### To do:
For the material below, output exactly the span from the line with "You are a GUI" to the line with "At what coordinates", including both, and nothing besides.
==== Dataset records ====
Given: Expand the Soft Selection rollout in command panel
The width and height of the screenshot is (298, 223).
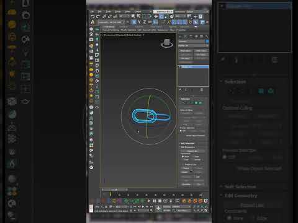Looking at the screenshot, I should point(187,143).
====
==== Dataset records ====
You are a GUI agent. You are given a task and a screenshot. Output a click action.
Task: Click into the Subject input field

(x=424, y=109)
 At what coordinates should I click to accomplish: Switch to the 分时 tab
====
### Your solution:
You are a GUI agent. You are given a task and a screenshot. Output a click action.
Task: Click into the Subject input field

(x=424, y=109)
 At what coordinates should I click to accomplish: Switch to the 分时 tab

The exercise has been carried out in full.